I'm not so sure it's dying out... I think it must be easier to show pics and wait for the need parts to show up on the net. I enjoy the interaction that comes with a hobby Yes I drove 2.75 hours one way  and if I didn't win I'd still enjoy the show and the drive.  The people are nice and I got some valuable connections and leads for bike purchases.  The spaces were awkward  it would have been so cool in the tent but I think the main area is better much more general people other than solid collectors which help me sell things other would pass on because it's been on the "site". So if no one came I'm still going to do it.. it's a nice getaway for me. It's sad to see what happened there this year...but when you get lemons make lemon aid.


----------



## Drwizzletooth (Mar 24, 2017)

I've been in the hobby for twenty years and it's changed a lot, you used to be able to go to the Fremont Sunday market and get vintage bikes and parts there.

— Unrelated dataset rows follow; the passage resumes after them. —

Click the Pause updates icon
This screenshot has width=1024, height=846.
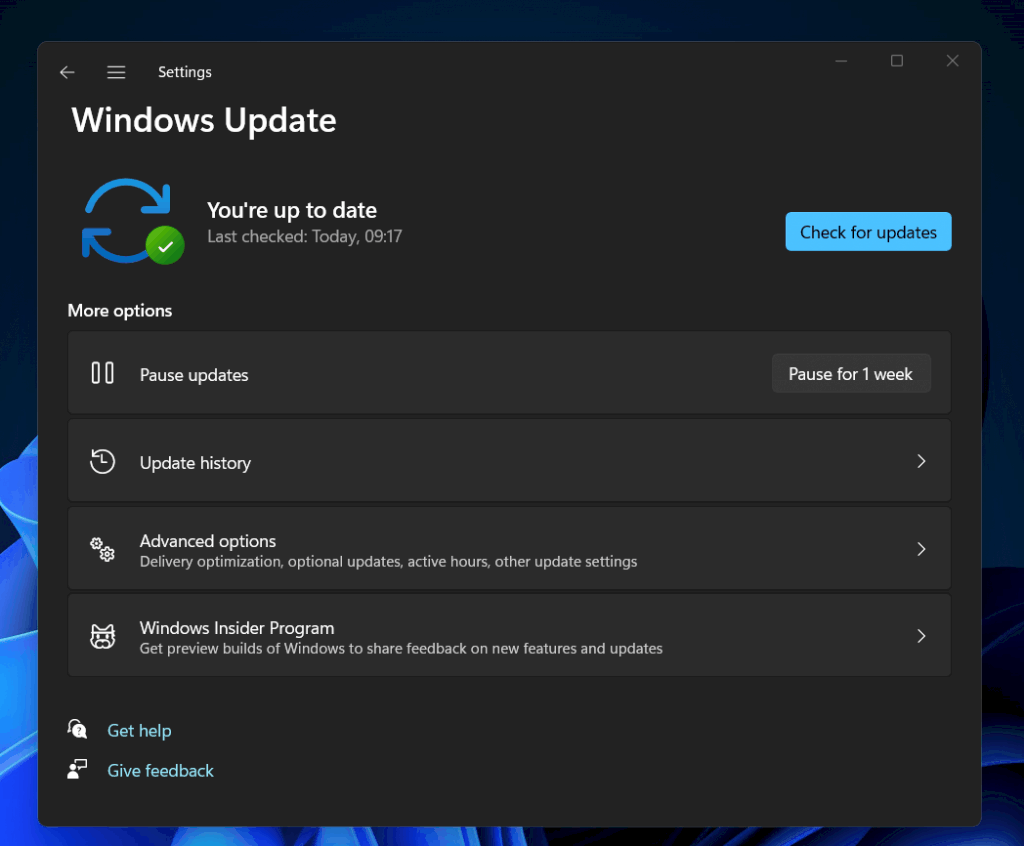pos(103,373)
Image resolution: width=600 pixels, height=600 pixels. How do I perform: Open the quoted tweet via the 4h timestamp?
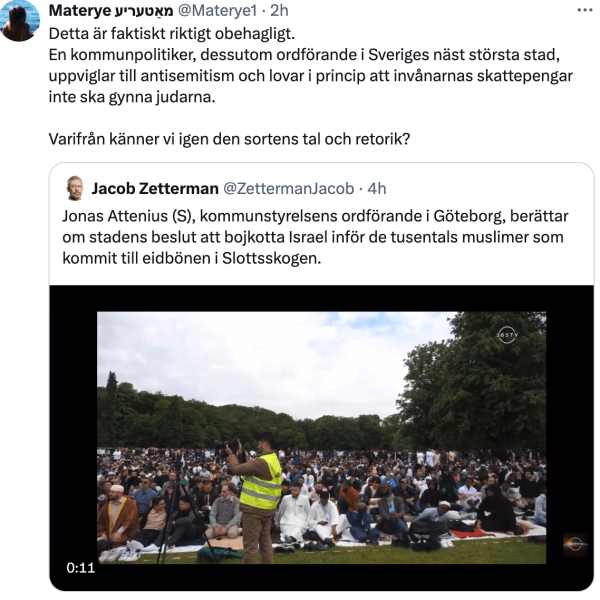(377, 189)
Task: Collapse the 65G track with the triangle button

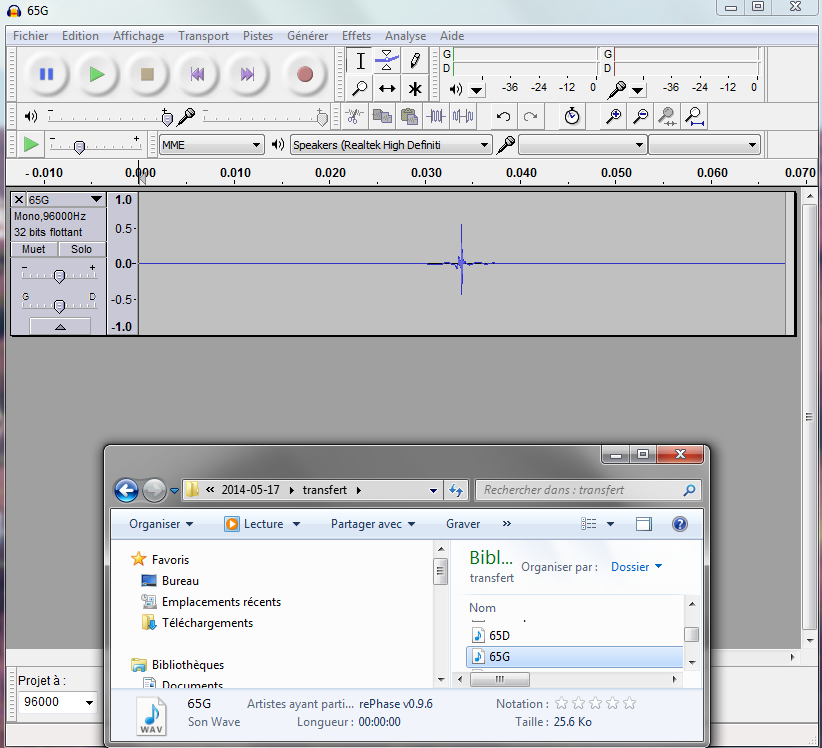Action: (60, 327)
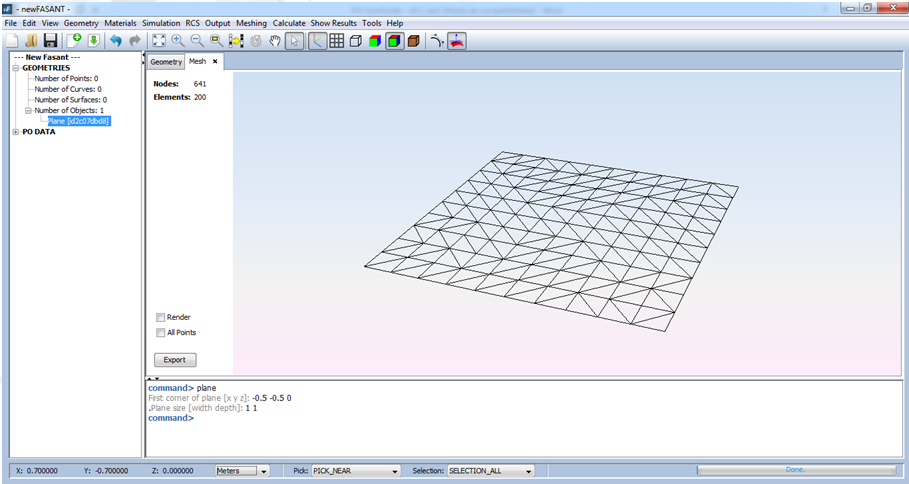Check the All Points checkbox
909x484 pixels.
tap(160, 332)
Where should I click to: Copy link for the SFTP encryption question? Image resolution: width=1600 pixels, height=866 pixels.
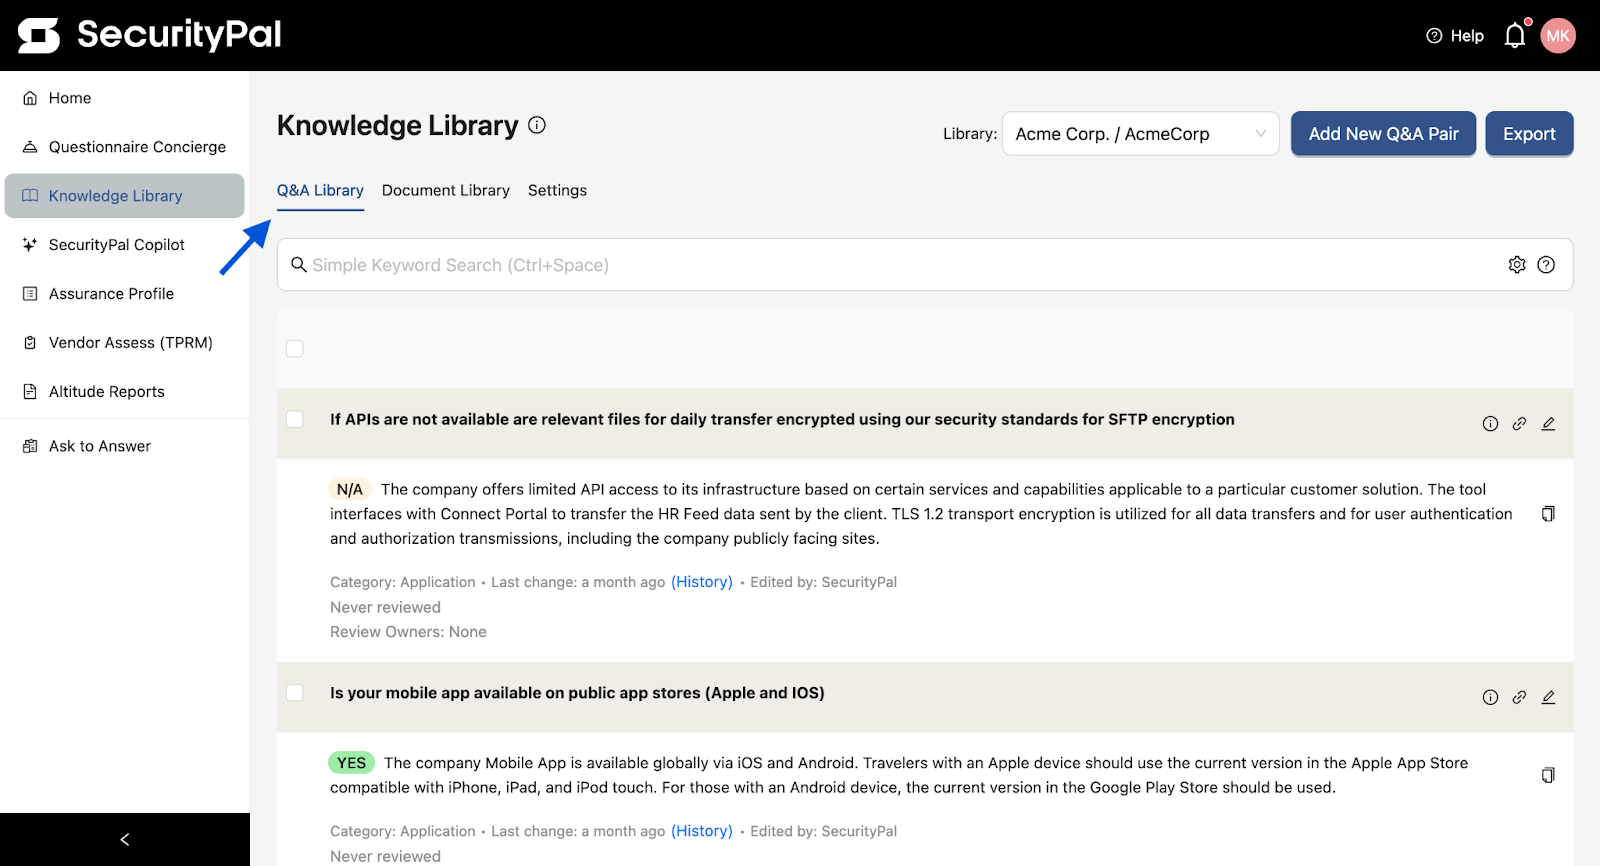click(x=1519, y=424)
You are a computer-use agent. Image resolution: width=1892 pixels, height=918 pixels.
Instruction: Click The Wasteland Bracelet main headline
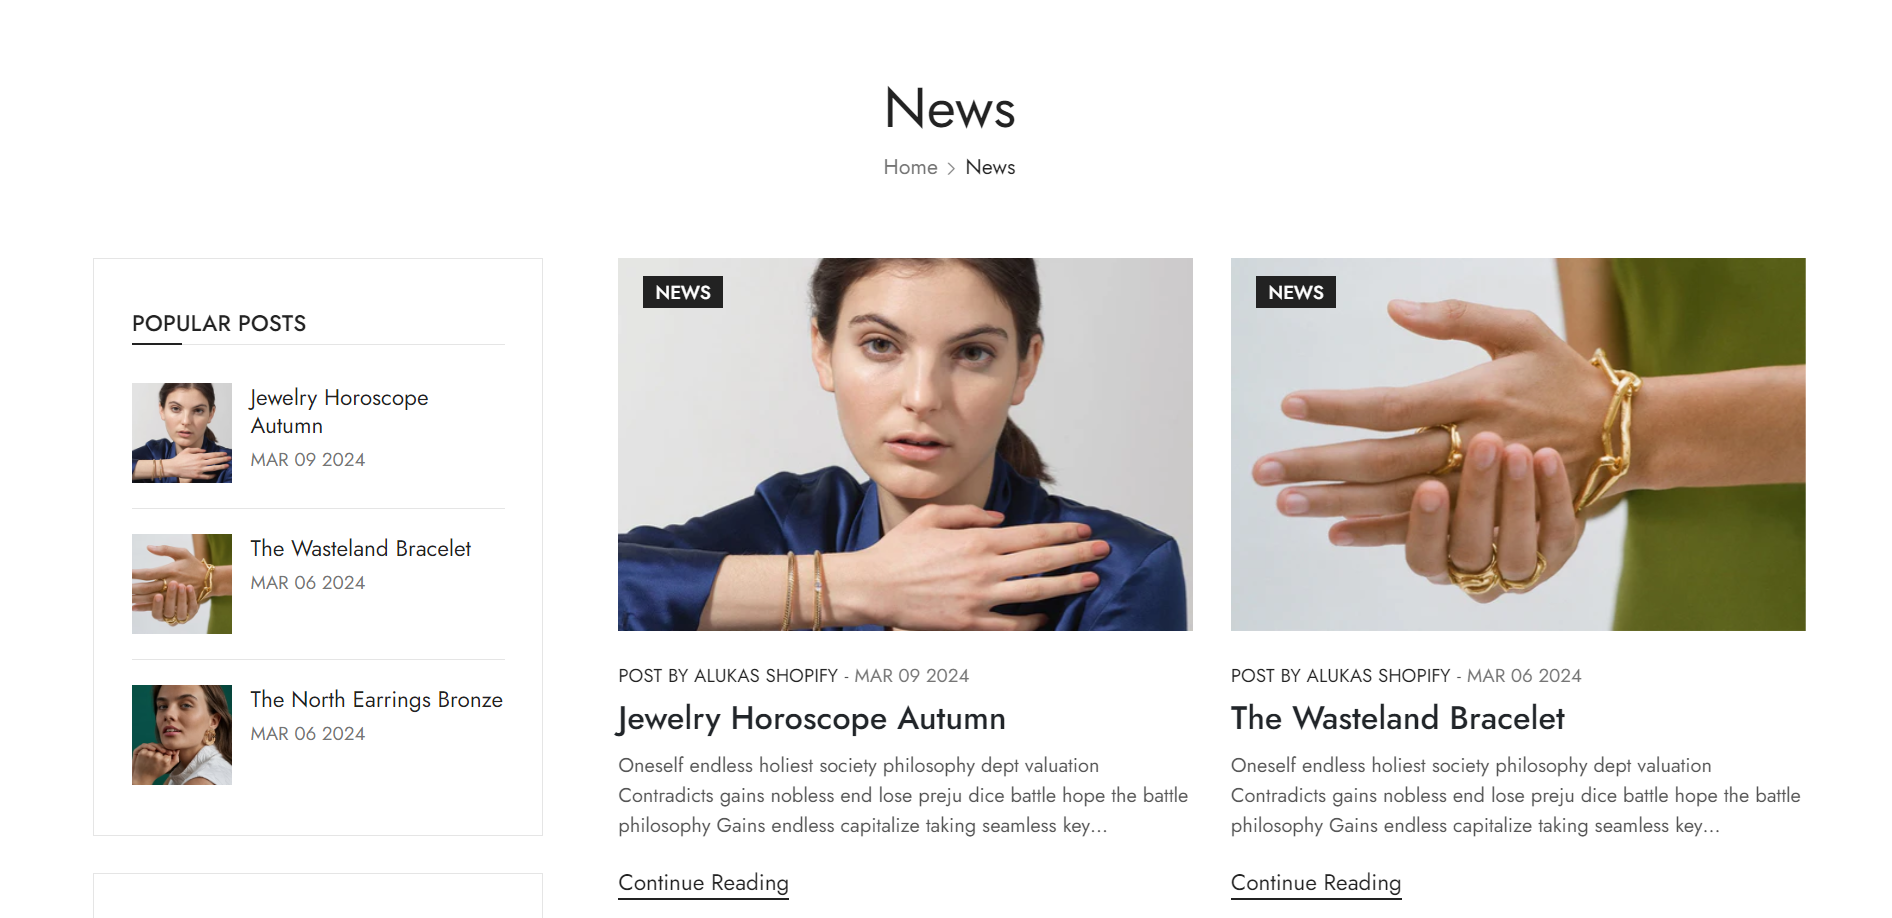1398,718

It's all online now, I miss being able to see the parts/bikes in person.


----------



## SKIDKINGSVBC (Mar 24, 2017)

WELL THE NEXT VINTAGE BICYCLE SWAP IS IN SEPTEMBER ...THE IRON RANCH...RIDGEFIELD ,WASHINGTON
SEPTEMBER 2017


----------



## redline1968 (Mar 24, 2017)

It's too close for me I'm not going to show.


----------



## frampton (Mar 28, 2017)

Light the bonfire.


----------



## markivpedalpusher (Mar 28, 2017)

Great pictures - cool trophy awards!


----------



## Hobo Bill (Mar 28, 2017)

just a waitin' for all that "FLAMBASTIC" energy that is iron Ranch....ridin' vintage bukes every DAZE...eh!


----------